Odd drops observed lately: basically no changes in code, but quality gate fails due that change in analysis


our configuration is SonarQube 6.7.1 & Postgres 9.5 (on a virtual server). So far everything has worked quite well, but lately we have observed the following phenomenon - here is an example:

Somehow in the analysis some of the code/issues have gone through as passed but in the next analysis the previously “passed” issues have appeared as new issues. This of course causes the quality gate to fail.

This is a bit annoying since there has not been any code changes (in those passed and failed code blocks) and it causes those false negative quality gate failures. So far we have solved this by resetting the baseline, but we would like to fix the possible rootcause.

Are there any knowledgebase or hints, where to look advice for throubleshooting, or is this a bug? Do you know any other cases like this? If you have found a solution, I am very keen to hear about it - thanks in advance.

With best regards,

Hi Kimmo,

I can only guess you made some configuration change on your side (exclusions, value of sonar.source, what got checked out, …) that was then reverted.

Starting in 7.4 (E.T.A. late this month) we’ll begin reopening those closed issues, rather than creating new ones.

Out of curiosity, what are your quality gate conditions. From the screenshot, it looks like it’s on the numbers of overall Bug, Code Smells, Vulnerabilities?


Hi Ann,

as far as I know (and I should be the only administrator) we have not made any changes concerning the SonarQube settings, the only changes are on the analyzed code side - but in these occasions there have not been any changes on those code blocks where the SQ analysis first forget and then reinvents the issues.

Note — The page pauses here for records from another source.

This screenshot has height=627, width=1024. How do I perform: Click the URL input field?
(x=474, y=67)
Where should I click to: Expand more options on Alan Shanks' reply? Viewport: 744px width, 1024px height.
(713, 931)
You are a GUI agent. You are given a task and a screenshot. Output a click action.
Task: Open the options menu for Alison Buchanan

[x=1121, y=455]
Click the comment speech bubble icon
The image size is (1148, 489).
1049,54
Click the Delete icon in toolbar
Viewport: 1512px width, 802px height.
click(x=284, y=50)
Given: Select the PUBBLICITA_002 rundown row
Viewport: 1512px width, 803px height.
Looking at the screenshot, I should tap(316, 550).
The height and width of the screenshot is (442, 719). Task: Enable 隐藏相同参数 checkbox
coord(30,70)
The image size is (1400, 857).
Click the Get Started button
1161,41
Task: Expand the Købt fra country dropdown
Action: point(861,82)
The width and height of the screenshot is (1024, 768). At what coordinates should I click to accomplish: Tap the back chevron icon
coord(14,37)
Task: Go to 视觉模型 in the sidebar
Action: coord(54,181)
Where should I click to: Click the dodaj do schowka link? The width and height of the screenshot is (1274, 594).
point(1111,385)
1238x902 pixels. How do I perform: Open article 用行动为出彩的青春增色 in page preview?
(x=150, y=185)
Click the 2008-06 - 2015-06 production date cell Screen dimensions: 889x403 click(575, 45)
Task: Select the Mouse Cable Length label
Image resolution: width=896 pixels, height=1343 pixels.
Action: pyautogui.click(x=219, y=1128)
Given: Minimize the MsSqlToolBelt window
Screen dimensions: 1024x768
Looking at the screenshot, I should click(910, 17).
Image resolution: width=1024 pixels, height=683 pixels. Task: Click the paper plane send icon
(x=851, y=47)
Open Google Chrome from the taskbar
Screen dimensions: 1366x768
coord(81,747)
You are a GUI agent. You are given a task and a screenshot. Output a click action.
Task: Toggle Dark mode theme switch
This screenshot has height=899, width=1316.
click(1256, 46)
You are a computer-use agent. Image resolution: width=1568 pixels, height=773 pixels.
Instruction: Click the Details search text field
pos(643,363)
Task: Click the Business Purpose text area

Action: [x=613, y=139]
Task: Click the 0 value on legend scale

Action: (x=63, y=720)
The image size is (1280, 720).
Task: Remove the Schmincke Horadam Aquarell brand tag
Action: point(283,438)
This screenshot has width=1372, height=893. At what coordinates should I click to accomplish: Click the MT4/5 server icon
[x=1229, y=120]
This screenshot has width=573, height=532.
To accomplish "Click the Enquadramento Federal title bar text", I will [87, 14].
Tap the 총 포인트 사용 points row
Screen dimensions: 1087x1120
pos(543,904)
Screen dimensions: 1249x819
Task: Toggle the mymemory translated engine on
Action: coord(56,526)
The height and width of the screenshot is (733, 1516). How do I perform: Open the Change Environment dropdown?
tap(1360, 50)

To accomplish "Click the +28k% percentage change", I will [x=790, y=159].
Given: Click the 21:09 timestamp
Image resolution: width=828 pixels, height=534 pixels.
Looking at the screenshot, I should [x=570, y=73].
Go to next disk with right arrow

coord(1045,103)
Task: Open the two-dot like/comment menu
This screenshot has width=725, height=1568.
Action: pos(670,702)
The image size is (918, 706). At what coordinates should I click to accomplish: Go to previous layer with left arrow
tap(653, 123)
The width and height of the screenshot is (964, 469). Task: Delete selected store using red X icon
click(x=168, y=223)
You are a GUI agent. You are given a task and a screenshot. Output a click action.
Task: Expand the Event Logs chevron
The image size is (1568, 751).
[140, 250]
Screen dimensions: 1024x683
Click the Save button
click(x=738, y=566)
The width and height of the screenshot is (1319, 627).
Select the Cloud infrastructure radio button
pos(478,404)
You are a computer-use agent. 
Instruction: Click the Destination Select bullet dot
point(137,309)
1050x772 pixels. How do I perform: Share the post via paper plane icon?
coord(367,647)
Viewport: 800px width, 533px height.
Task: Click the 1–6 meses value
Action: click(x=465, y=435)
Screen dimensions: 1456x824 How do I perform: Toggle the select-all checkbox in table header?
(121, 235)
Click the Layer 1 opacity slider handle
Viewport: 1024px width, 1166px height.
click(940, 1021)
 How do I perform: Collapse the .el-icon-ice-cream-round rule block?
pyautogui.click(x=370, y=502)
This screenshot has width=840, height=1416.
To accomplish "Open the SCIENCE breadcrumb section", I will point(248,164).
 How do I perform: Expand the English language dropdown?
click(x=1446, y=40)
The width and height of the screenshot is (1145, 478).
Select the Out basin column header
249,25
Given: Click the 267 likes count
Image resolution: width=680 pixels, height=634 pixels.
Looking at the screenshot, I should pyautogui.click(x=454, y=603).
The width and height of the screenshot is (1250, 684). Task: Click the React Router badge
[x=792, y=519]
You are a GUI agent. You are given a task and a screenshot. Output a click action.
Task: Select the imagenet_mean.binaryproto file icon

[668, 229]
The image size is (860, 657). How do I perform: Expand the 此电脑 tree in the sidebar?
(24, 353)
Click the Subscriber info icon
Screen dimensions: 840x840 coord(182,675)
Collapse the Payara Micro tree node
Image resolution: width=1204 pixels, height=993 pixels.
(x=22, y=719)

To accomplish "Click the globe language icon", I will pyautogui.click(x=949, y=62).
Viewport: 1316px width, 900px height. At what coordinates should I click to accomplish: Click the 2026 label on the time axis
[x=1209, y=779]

The quality gate conditions are simple: no new issues in any categories after baseline (i.e. previous version).

I wonder as the server is running on the wmWare ther might be some occasions where the load is high, might that influence to the SQ&Postgres interaction somehow. The SQ server is on our Jenkins server. Mysterious thing, however.




This isn’t going to be about SonarQube’s connectivity to PostGres, but about what is being analyzed.